Comment vivre la liturgie selon le pape François ?

Dans sa lettre apostolique Desiderio Desideravi, le pape François dit ceci :


La non-acceptation de la réforme, ainsi qu’une compréhension superficielle de celle-ci, nous détournent de la tâche de trouver les réponses à la question que je répète : comment pouvons-nous grandir dans la capacité de vivre pleinement l’action liturgique? Comment continuer à nous laisser surprendre par ce qui se passe dans la célébration sous nos yeux? Nous avons besoin d’une formation liturgique sérieuse et vitale.

(...)

45. Ainsi, la question que je veux poser est la suivante : comment pouvons-nous redevenir capables de symboles ? Comment pouvons-nous à nouveau savoir les lire et être capables de les vivre ? Nous savons bien que la célébration des sacrements, par la grâce de Dieu, est efficace en soi (ex opere operato), mais cela ne garantit pas le plein engagement des personnes sans une manière adéquate de se situer par rapport au langage de la célébration. Une « lecture » symbolique n’est pas une connaissance purement intellectuelle, ni l’acquisition de concepts, mais plutôt une expérience vitale.

(...)

48. L’ars celebrandi, l’art de célébrer, est certainement l’une des façons de prendre soin des symboles de la liturgie et de croître dans une compréhension vitale de ceux-ci. Cette expression est également sujette à différentes interprétations. Son sens devient clair si elle est comprise en référence au sens théologique de la Liturgie décrit dans Sacrosanctum Concilium au n° 7 et auquel j’ai déjà fait référence à plusieurs reprises. L’ars celebrandi ne peut être réduit à la simple observation d’un système de rubriques, et il faut encore moins le considérer comme une créativité de l’imagination – parfois sauvage – sans règles. Le rite est en soi une norme, et la norme n’est jamais une fin en soi, mais elle est toujours au service d’une réalité supérieure qu’elle entend protéger.
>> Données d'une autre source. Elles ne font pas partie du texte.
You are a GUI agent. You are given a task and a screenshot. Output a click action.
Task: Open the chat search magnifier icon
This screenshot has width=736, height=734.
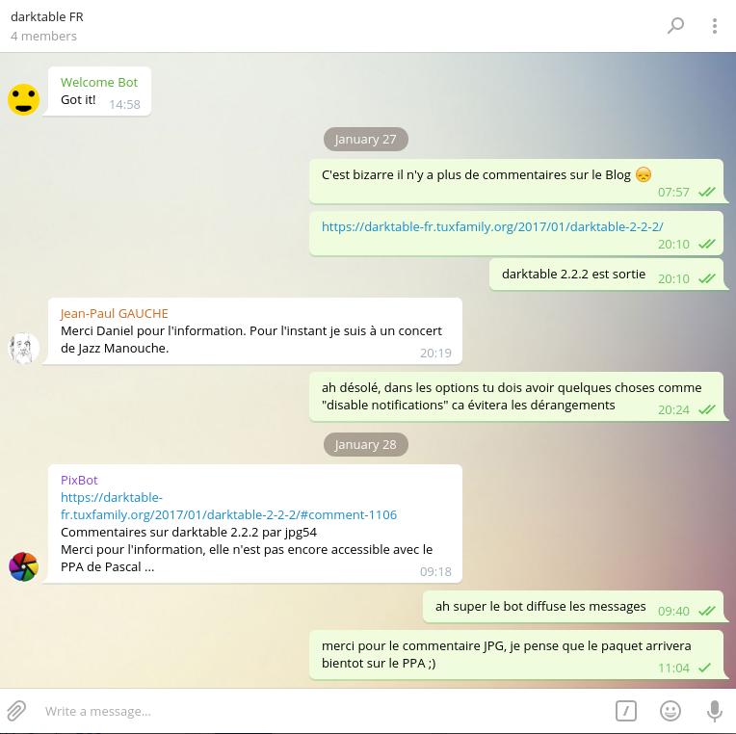point(675,26)
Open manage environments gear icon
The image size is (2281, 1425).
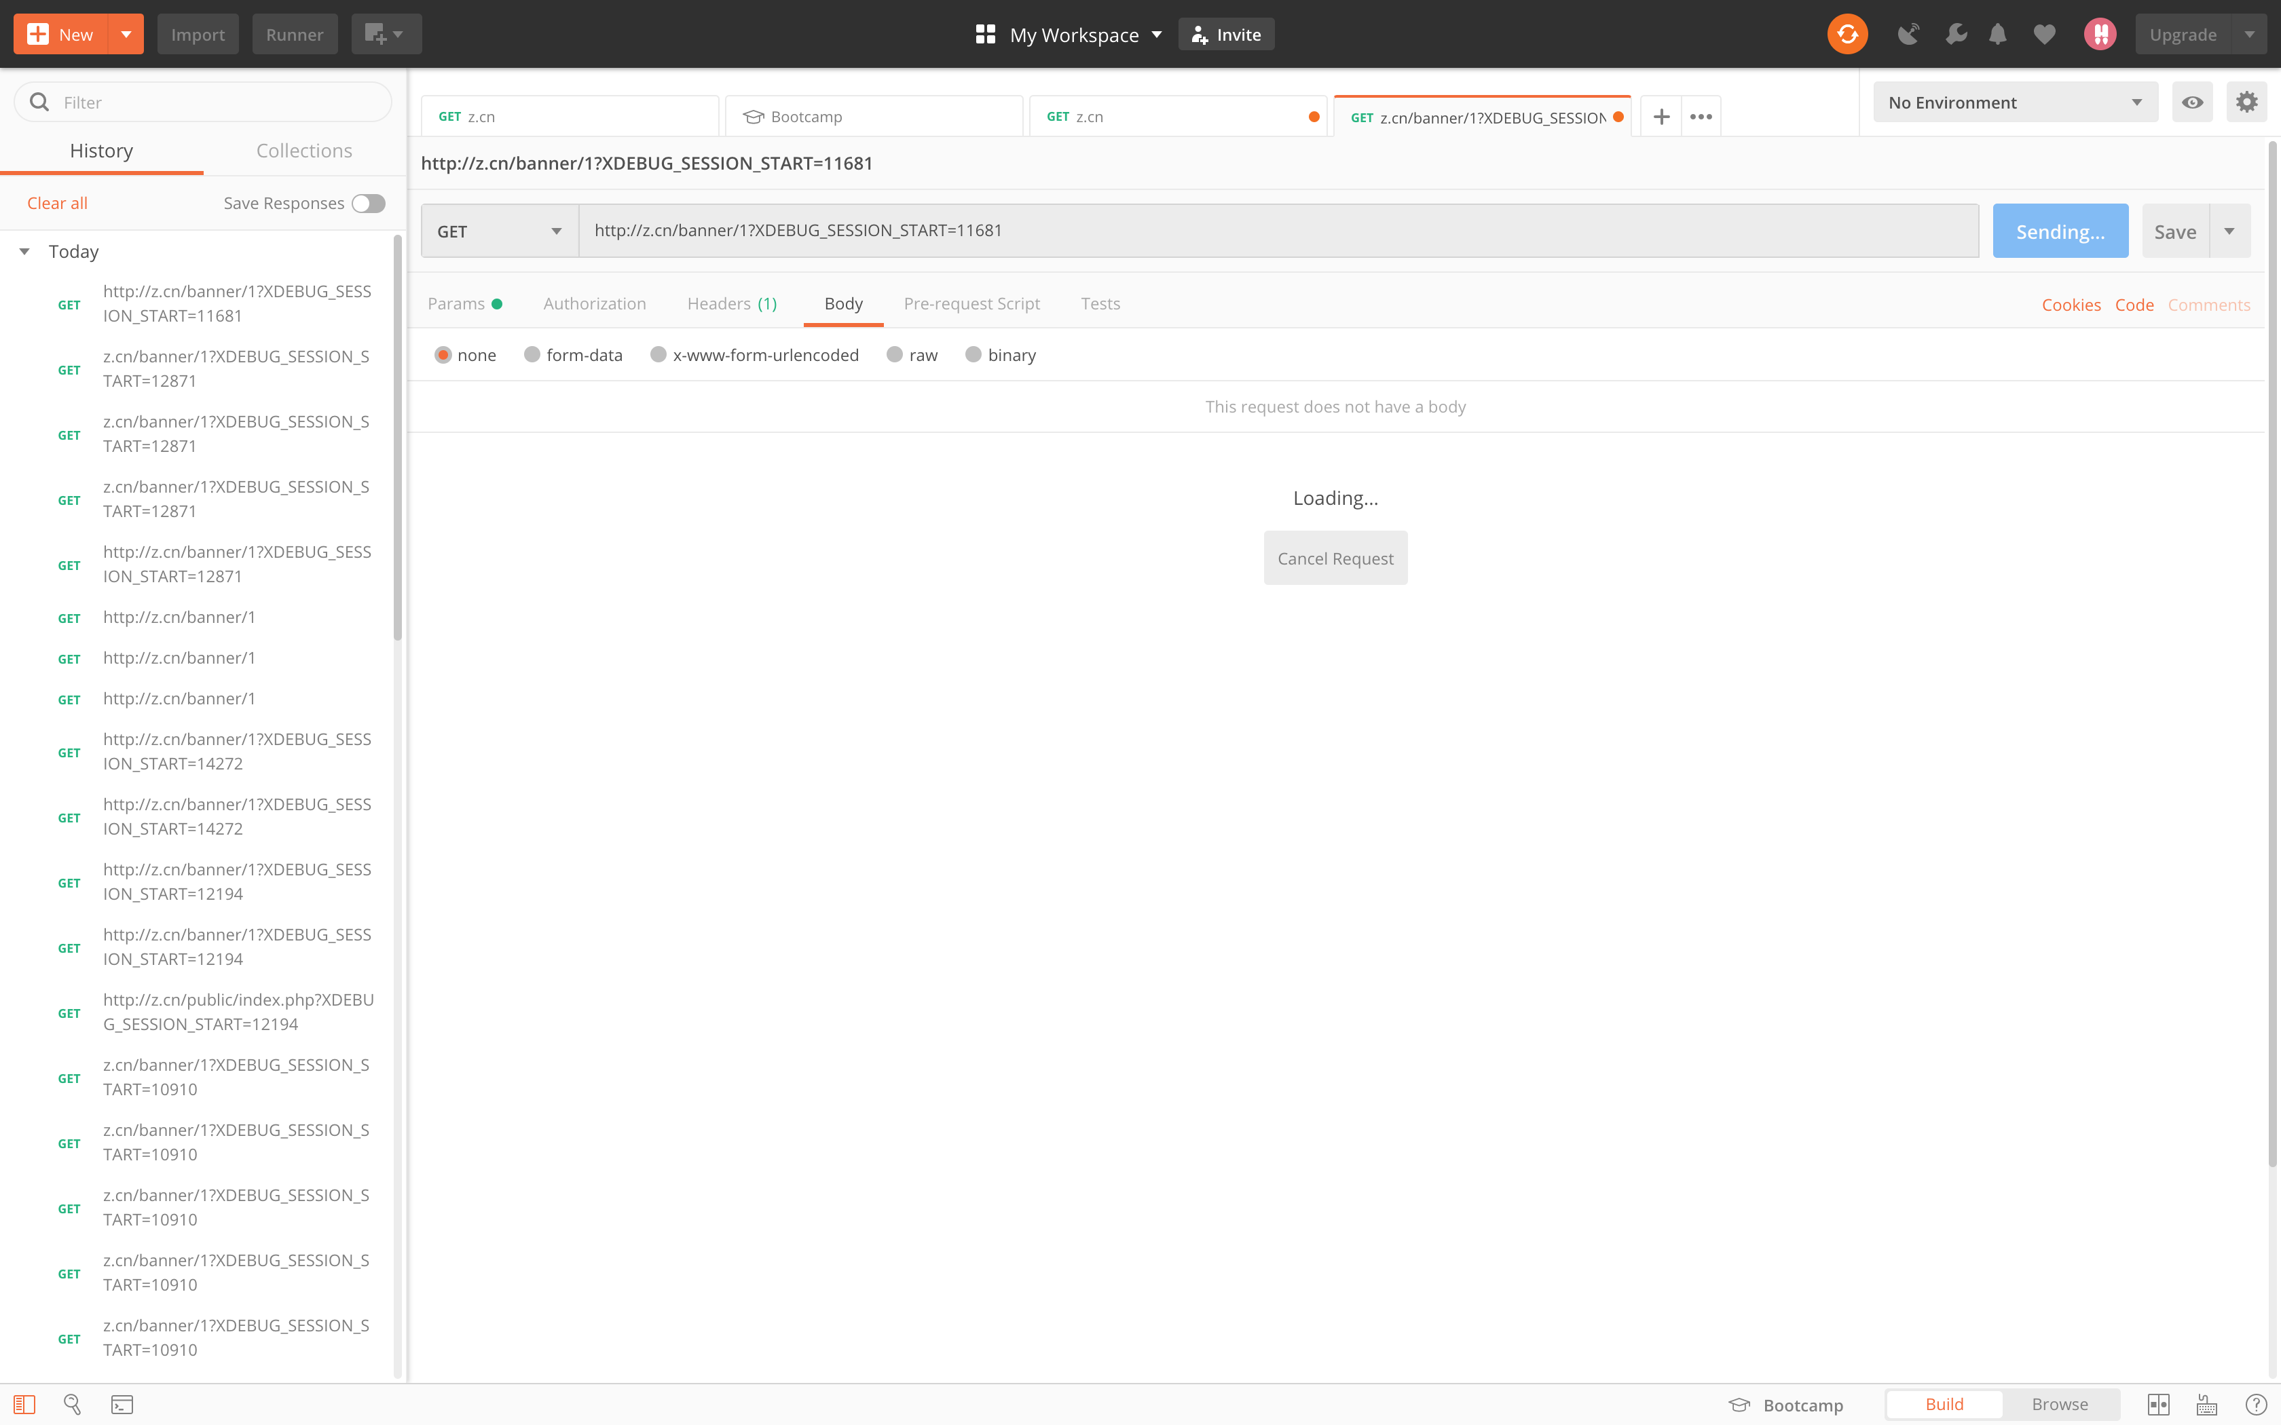pos(2247,103)
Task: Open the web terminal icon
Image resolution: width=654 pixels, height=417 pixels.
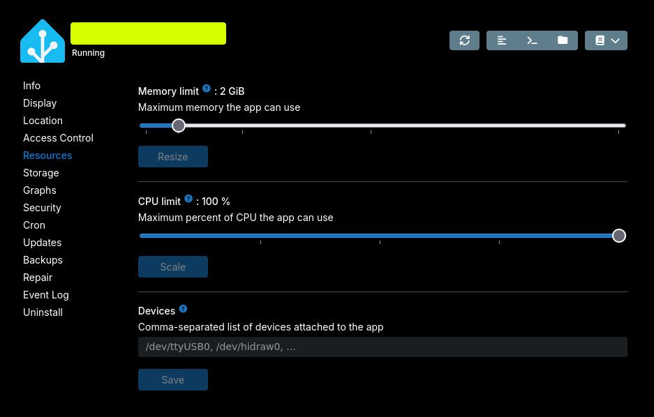Action: pos(532,40)
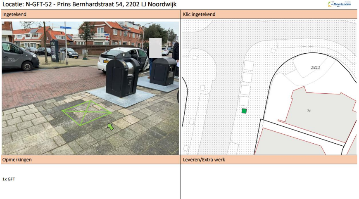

49. Comme dans tout art, l’ars celebrandi requiert différents types de connaissances.
Tout d’abord, il faut comprendre le dynamisme qui se déploie à travers la liturgie. L’action de la célébration est le lieu où, par le biais du mémorial, le mystère pascal est rendu présent afin que les baptisés, par leur participation, puissent en faire l’expérience dans leur propre vie. Sans cette compréhension, la célébration tombe facilement dans le souci de ce qui est extérieur (plus ou moins raffiné) ou dans le souci des seules rubriques (plus ou moins rigides).
Ensuite, il est nécessaire de savoir comment l’Esprit Saint agit dans chaque célébration. L’art de célébrer doit être en harmonie avec l’action de l’Esprit. C’est seulement ainsi qu’il sera libre des subjectivismes qui sont le fruit de la domination des goûts individuels. Ce n’est qu’ainsi qu’il sera libre de l’invasion d’éléments culturels assumés sans discernement et qui n’ont rien à voir avec une compréhension correcte de l’inculturation.
Enfin, il est nécessaire de comprendre la dynamique du langage symbolique, sa nature particulière, son efficacité.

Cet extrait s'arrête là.